Dinakar
Published on

Advanced Visualized Guide for Learning Pytorch the right away

I remember using Keras as my deep learning library to build any neural network model. The reason why I picked it is quite predictable. Firstly, it was easy to wrap your mind around what was going on since the code itself explains a lot. Second, it abstracts or hides many details from you thus not reminding us of the need for customization. But as I progressed copying/pasting the code, I realized if you want to invent a model architecture with full customization (i.e., feeding it the data, training it, and testing it) yourself Keras doesn’t support you much in your way with the same coherence. 

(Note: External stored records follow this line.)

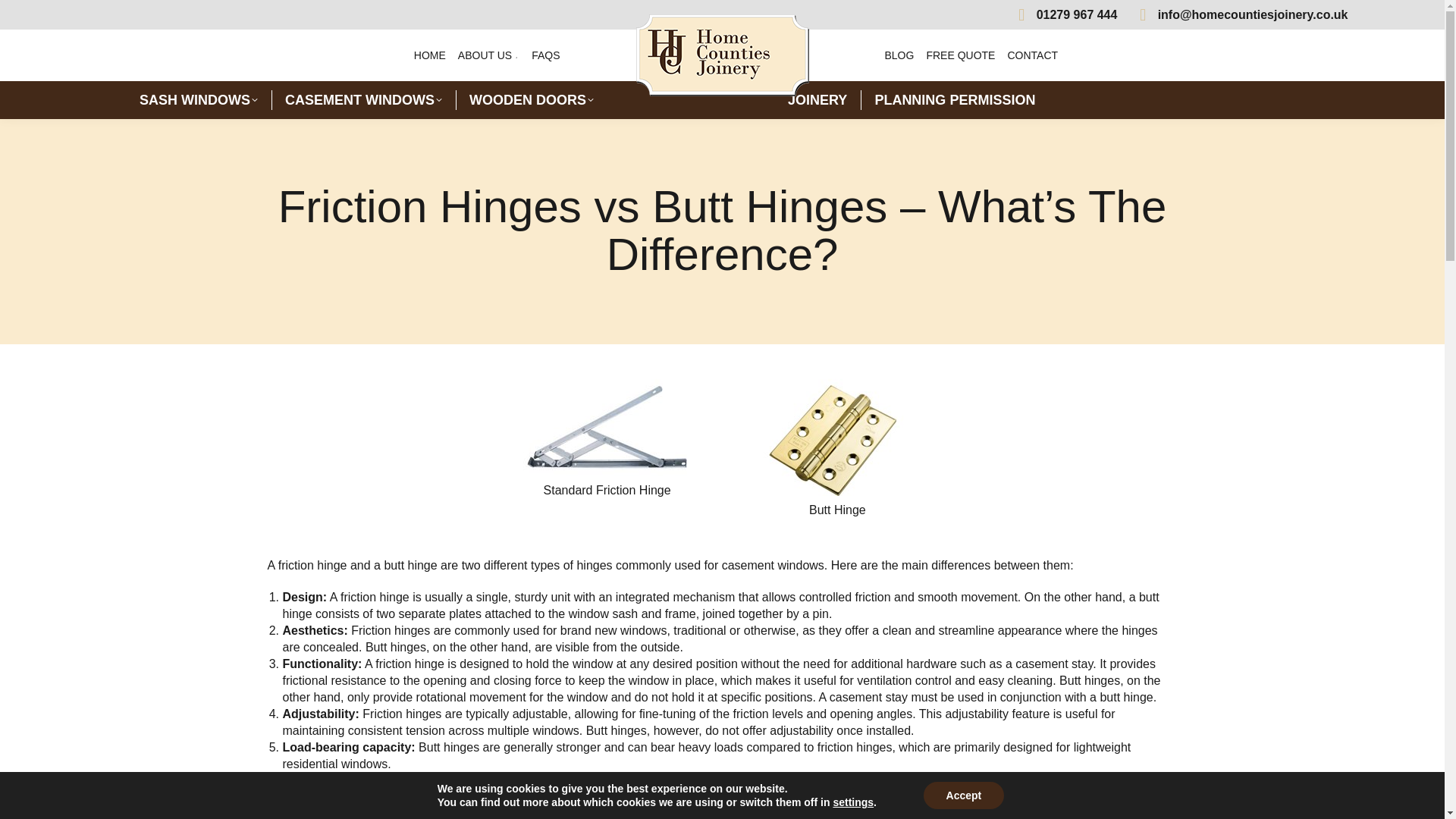
CASEMENT WINDOWS (363, 99)
01279 967 444 (1063, 13)
ABOUT US (488, 55)
CONTACT (1032, 55)
JOINERY (817, 99)
HOME (429, 55)
BLOG (898, 55)
WOODEN DOORS (530, 99)
FREE QUOTE (960, 55)
SASH WINDOWS (198, 99)
PLANNING PERMISSION (954, 99)
FAQS (545, 55)
Given the description of an element on the screen output the (x, y) to click on. 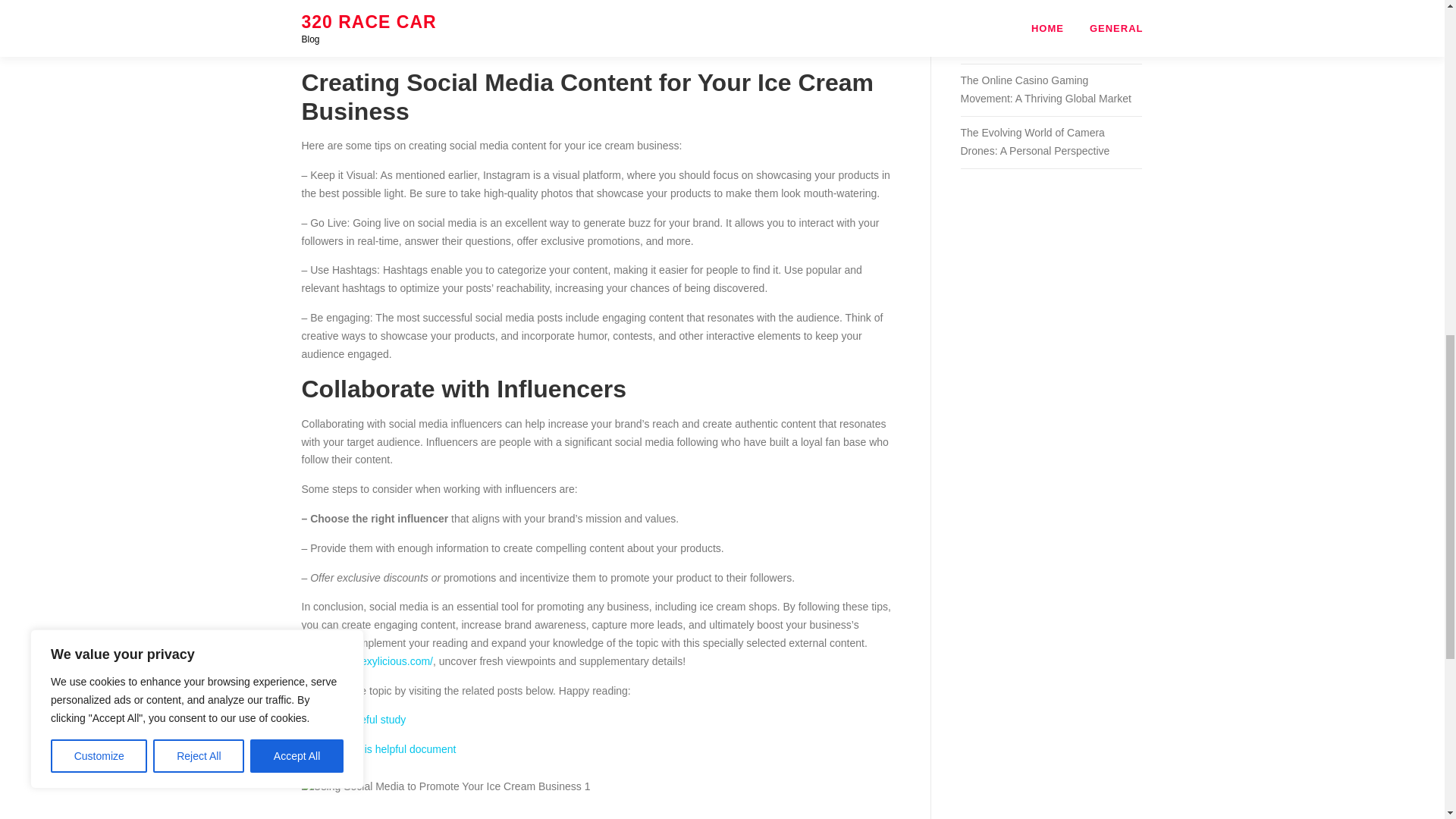
Read this useful study (353, 719)
Learn from this helpful document (379, 748)
Given the description of an element on the screen output the (x, y) to click on. 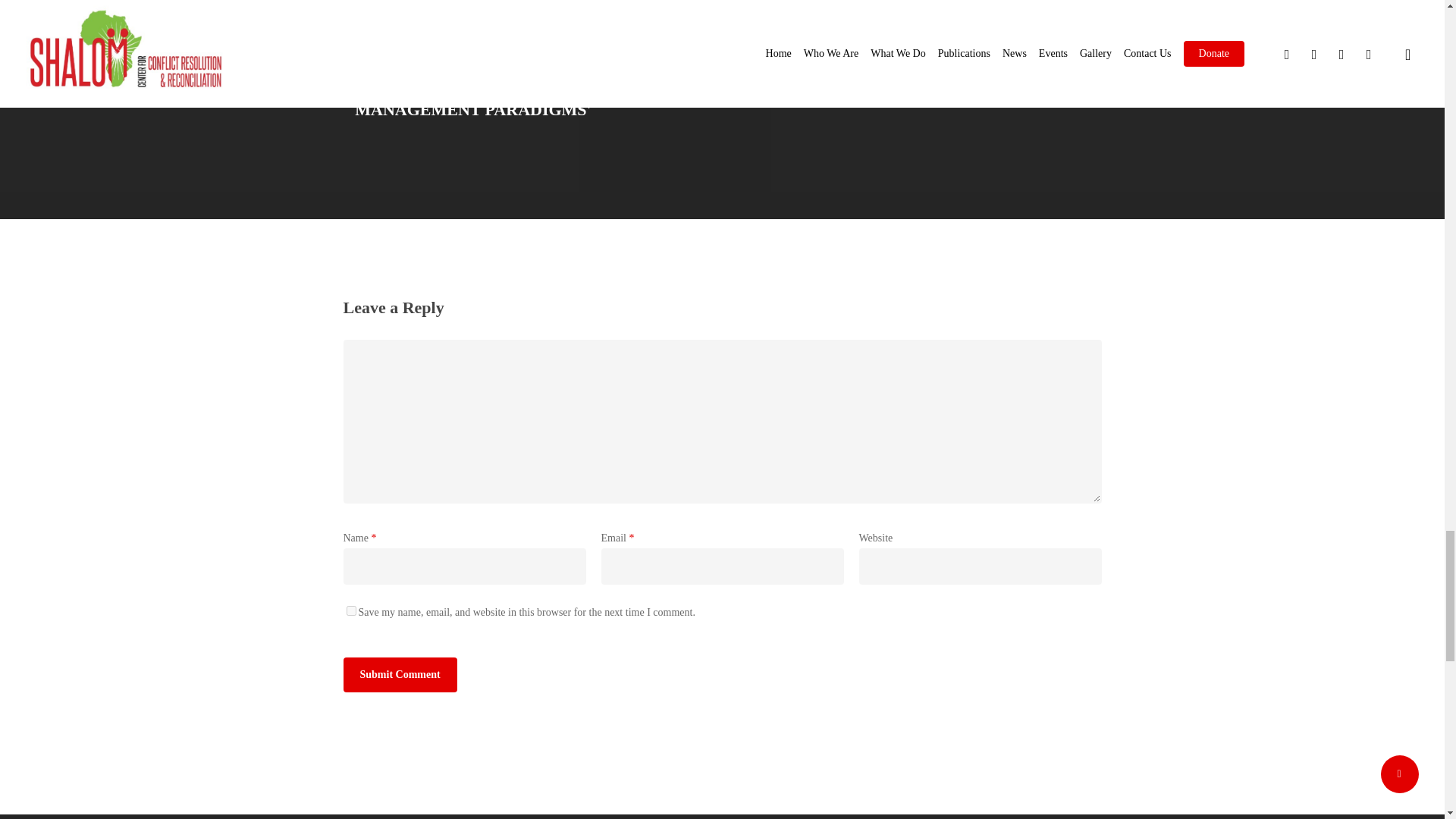
Submit Comment (399, 674)
Submit Comment (399, 674)
yes (350, 610)
Given the description of an element on the screen output the (x, y) to click on. 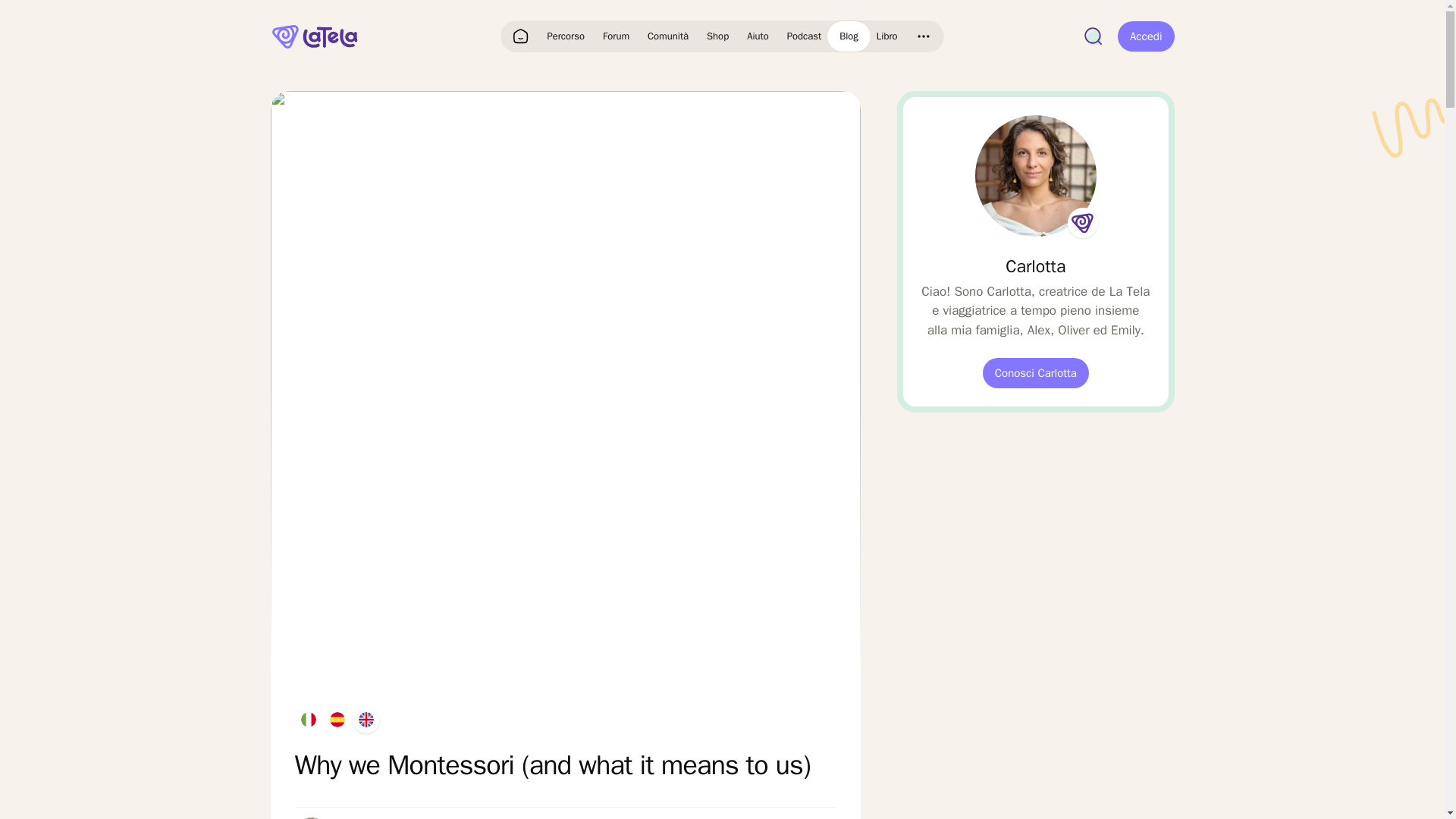
Libro (887, 36)
Podcast (803, 36)
Blog (848, 36)
Aiuto (757, 36)
Percorso (565, 36)
Accedi (1146, 36)
Shop (717, 36)
Forum (616, 36)
Given the description of an element on the screen output the (x, y) to click on. 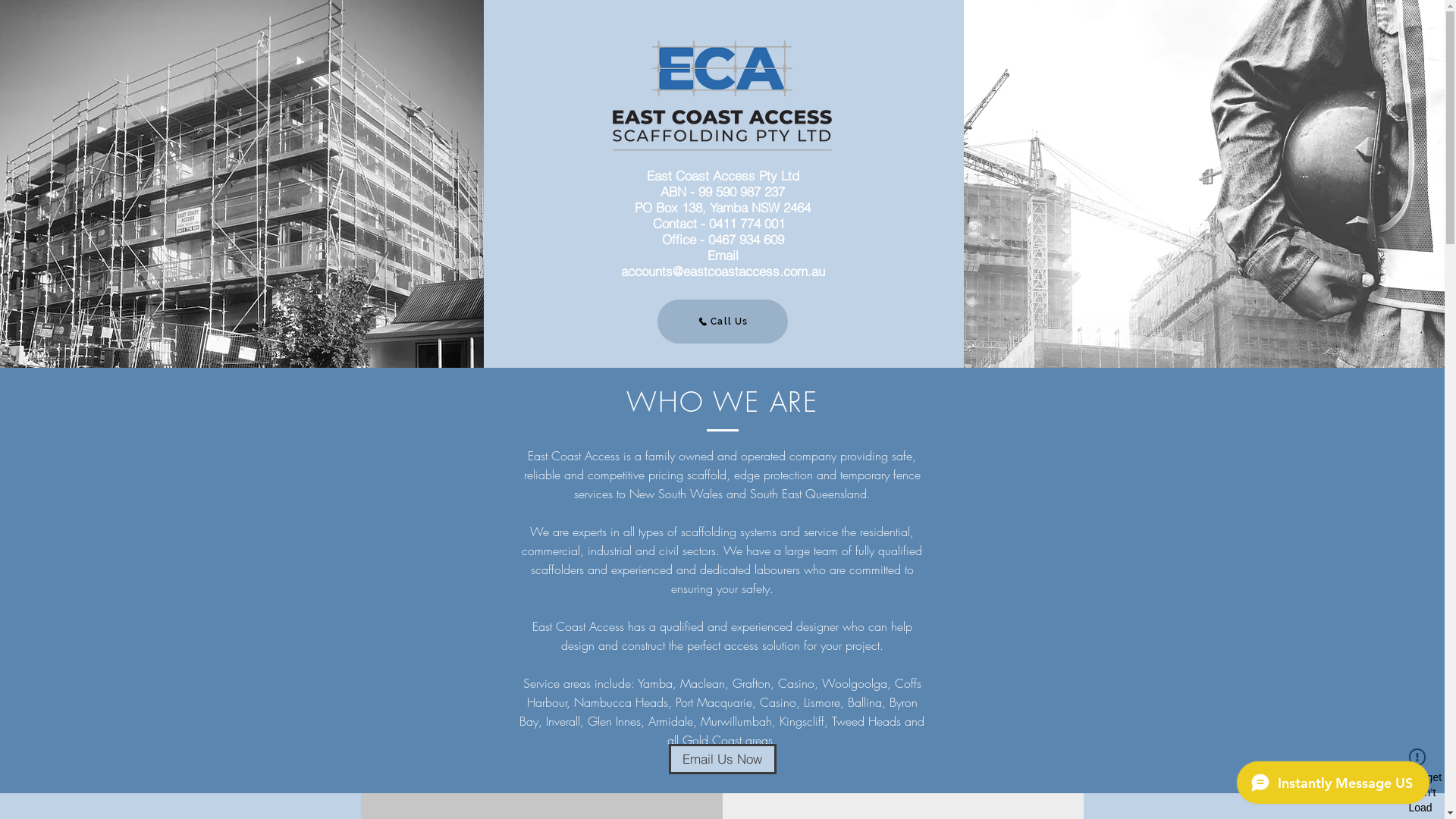
accounts@eastcoastaccess.com.au Element type: text (723, 271)
Email Us Now Element type: text (722, 758)
Call Us Element type: text (722, 321)
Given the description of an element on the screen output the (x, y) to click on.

Thus any beginner would be presented with the two most popular options to support their ambition to build a new neural network on their own. Either go with TensorFlow or Pytorch. The choice is Pytorch for me. Why? Never tried Tensorflow because of this customization article. But it’s never bad to try something new, though!!

And so after building some neural network models in Pytorch, I realized the code is comprehensible just like Keras but now with customization!! (though didn’t realize this at my first shot). So, here’s what I am going to do to try to make you feel the same. Firstly, I am not going to trap you with a lot of words as I did with the previous paragraphs.  Secondly, we’ll build a readable/comprehensible neural network model in Pytorch with best practices for a beginner through some visualizations. That’s it. 

Table of Contents

Steps to build a neural network model in Pytorch for regression problem (California housing dataset)

Figure: Steps to build a neural network model in Pytorch for regression problem (California housing dataset)

So, In summary, you’re just going to look at five chunks of transparent code. Here's the entire code if you want to skip the article and just look at the code.

Getting the Data

# Import dataset
from sklearn.datasets import fetch_california_housing

# Extract the dataset
X, y = fetch_california_housing(return_X_y = True)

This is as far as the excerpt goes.